* **Instruction A**
In the records below, copy out the lines from the one containing "Where should I click to: Copy" up to and including the one containing "Action: 586,287", reproducing each line verbatim.

* **Given passage**

Olyphant, PA native, Lt. Col. Stephen J. Podgorski, USAF Ret., passed away peacefully on Nov. 18, 2020 in San Marcos, CA at the age of 98. He was a World War II veteran.
He was the son of John Podgorski and Maryanna Mazur Podgorski, both immigrants from Poland. In addition to his parents, he was pre-deceased by his beloved wife of 58 years, Mary Louise (Gyomory) Podgorski who grew up in Dunmore. Also predeceasing him were his brother Joseph and Joe’s wife Mary, and his sisters Josephine Podgorski and Sophie Kashuba and her husband Stanley.
He is survived by his son Richard (Rick) Podgorski and his wife Susan of Carlsbad, CA and by his daughter Suzanne (Sue) Galpin and her husband Mark of Cheyenne, WY. Survivors also include his grandson Michael Podgorski and his wife Nathalie and their daughter, his great-granddaughter Avery, all of San Diego, CA; granddaughter Anne (Annie) McCartney and her husband Jeff of West Richland, WA; his grandson Daniel Podgorski and Dan’s fiancé Nabra Nelson, both of Seattle, WA; and by his granddaughter Jennifer Podgorski of Carlsbad, CA. — and by many much-loved nieces, nephews, and good friends
Growing up, he received the nickname Dusty from his buddies. He was baptized and later confirmed at St. Michael’s Roman Catholic Church in Olyphant. The guys filled their days with school, games, neighborhood rambles, hitchhiking to Lake Ariel and other locations, and going to Saturday matinees at the old Granada Theatre (selling copes of the Scranton newspapers to earn the price of admission, and occasionally sneaking in!). His heroes were the Western stars Tom Mix, Ken Maynard, and Hoot Gibson.
A self-confessed mediocre student in grade school, he had the good fortune in eighth grade to have as his teacher Sister Ernestine who “changed the course of his life” by asking what he wanted to become in life. He responded quickly, “An Army Air Corps Pilot!” The good sister pointed out that to achieve his dream he would have to work hard and get good grades, and he did.
Dusty graduated from Olyphant High School in 1941. Before the attack on Pearl Harbor, he even wanted to go to Canada to become a pilot and join the fight right away. Instead, after the attack he was accepted in the Army Air Corps Cadets Program and, after a three-day train ride from Wilkes-Barre, PA to San Antonio, TX, began his decades-long career as a military officer.
Receiving his pilot wings in November 1943 was one of the proudest days of his life. After additional training in various aircraft, he eventually made his way to a jungle airstrip named Tanuan on the island in New Guinea. From there he flew missions around the Western Pacific in his C-46 transport aircraft. They carried infantry troops, brought out the wounded, and ferried tons of supplies and ammunition to various combat locations. Enemy soldiers still in their area occasionally lobbed mortars and directed cannon fire at their aircraft. Towards the end of the war, Dusty and his crew flew cargo to the recently bombed city of Nagasaki whose survivors presented a tragic sight to see and describe.

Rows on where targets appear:
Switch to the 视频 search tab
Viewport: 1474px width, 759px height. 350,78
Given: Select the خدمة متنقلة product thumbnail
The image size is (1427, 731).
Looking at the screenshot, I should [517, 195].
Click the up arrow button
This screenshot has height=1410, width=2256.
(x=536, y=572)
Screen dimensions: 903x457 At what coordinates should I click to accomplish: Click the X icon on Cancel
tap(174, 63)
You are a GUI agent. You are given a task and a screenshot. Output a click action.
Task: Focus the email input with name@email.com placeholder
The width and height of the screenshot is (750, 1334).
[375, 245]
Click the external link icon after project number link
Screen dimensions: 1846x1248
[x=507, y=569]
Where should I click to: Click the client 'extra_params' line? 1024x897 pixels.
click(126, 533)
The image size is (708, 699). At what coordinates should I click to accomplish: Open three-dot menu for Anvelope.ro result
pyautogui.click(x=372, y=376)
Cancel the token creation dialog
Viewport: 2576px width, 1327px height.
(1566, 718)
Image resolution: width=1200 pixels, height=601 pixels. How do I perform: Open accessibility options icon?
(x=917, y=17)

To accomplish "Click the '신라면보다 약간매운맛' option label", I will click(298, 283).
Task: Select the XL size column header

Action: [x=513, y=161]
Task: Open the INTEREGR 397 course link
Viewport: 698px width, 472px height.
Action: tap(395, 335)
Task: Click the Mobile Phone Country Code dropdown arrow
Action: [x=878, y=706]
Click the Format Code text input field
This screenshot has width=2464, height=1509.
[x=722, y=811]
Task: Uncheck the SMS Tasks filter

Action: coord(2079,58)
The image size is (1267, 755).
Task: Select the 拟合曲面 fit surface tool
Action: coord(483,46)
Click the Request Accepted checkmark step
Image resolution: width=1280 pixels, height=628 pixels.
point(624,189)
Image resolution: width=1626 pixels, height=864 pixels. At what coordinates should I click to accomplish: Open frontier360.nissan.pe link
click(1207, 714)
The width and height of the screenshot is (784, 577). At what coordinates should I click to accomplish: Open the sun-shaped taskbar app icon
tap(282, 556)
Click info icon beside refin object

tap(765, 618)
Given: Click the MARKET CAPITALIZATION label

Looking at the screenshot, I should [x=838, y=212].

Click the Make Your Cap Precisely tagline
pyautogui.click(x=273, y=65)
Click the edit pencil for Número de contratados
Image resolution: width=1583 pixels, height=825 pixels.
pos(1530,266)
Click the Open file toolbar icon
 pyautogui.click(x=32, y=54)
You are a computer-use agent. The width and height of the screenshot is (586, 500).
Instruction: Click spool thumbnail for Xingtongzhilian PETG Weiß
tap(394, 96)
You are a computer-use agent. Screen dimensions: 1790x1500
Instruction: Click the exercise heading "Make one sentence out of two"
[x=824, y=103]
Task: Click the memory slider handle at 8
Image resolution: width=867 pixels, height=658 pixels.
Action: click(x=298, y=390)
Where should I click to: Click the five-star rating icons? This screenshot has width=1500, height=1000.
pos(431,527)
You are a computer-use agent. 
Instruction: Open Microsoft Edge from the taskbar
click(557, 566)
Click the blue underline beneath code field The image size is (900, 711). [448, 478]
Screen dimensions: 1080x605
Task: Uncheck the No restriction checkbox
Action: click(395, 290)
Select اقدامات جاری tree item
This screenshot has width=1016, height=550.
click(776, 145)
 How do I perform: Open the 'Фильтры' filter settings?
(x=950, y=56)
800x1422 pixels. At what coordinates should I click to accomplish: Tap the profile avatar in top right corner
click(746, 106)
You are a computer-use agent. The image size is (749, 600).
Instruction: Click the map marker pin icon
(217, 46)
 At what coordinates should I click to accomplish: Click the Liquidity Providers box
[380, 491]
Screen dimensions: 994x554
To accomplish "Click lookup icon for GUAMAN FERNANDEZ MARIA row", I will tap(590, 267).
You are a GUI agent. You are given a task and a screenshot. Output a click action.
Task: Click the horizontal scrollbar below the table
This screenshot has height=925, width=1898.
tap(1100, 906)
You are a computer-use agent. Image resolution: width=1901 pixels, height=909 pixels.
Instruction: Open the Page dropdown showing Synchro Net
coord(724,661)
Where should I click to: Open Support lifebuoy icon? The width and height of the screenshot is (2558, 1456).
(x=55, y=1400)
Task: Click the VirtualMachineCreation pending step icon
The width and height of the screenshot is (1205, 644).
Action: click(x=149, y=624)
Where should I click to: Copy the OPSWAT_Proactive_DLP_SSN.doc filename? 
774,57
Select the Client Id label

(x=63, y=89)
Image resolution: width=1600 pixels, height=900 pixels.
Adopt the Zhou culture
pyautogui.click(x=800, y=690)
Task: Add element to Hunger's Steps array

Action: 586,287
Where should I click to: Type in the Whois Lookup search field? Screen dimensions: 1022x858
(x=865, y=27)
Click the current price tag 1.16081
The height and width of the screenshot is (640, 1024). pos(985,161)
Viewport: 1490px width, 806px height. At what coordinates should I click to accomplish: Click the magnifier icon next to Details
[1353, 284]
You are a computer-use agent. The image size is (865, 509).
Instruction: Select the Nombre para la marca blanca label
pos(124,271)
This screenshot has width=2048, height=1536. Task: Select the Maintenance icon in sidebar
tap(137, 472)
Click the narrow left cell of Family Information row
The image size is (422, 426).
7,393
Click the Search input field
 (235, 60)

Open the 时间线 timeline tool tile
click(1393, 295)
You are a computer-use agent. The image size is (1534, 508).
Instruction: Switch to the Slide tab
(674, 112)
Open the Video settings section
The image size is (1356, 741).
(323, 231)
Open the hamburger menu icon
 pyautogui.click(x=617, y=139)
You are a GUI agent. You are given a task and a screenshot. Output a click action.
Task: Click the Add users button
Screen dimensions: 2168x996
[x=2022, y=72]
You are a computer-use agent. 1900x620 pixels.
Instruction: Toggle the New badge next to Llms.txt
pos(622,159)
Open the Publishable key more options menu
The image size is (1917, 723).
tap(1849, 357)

* **Instruction B**
Answer these from the obituary above:
(i) In what year did Dusty graduate from Olyphant High School?
(ii) Who was his teacher in eighth grade?
(iii) What aircraft did he fly missions in around the Western Pacific?

* **Task result A**
Where should I click to: Copy the OPSWAT_Proactive_DLP_SSN.doc filename? 
774,57
Select the Client Id label

(x=63, y=89)
Image resolution: width=1600 pixels, height=900 pixels.
Adopt the Zhou culture
pyautogui.click(x=800, y=690)
Task: Add element to Hunger's Steps array

Action: 586,287

* **Task result B**
(i) 1941
(ii) Sister Ernestine
(iii) A C-46 transport aircraft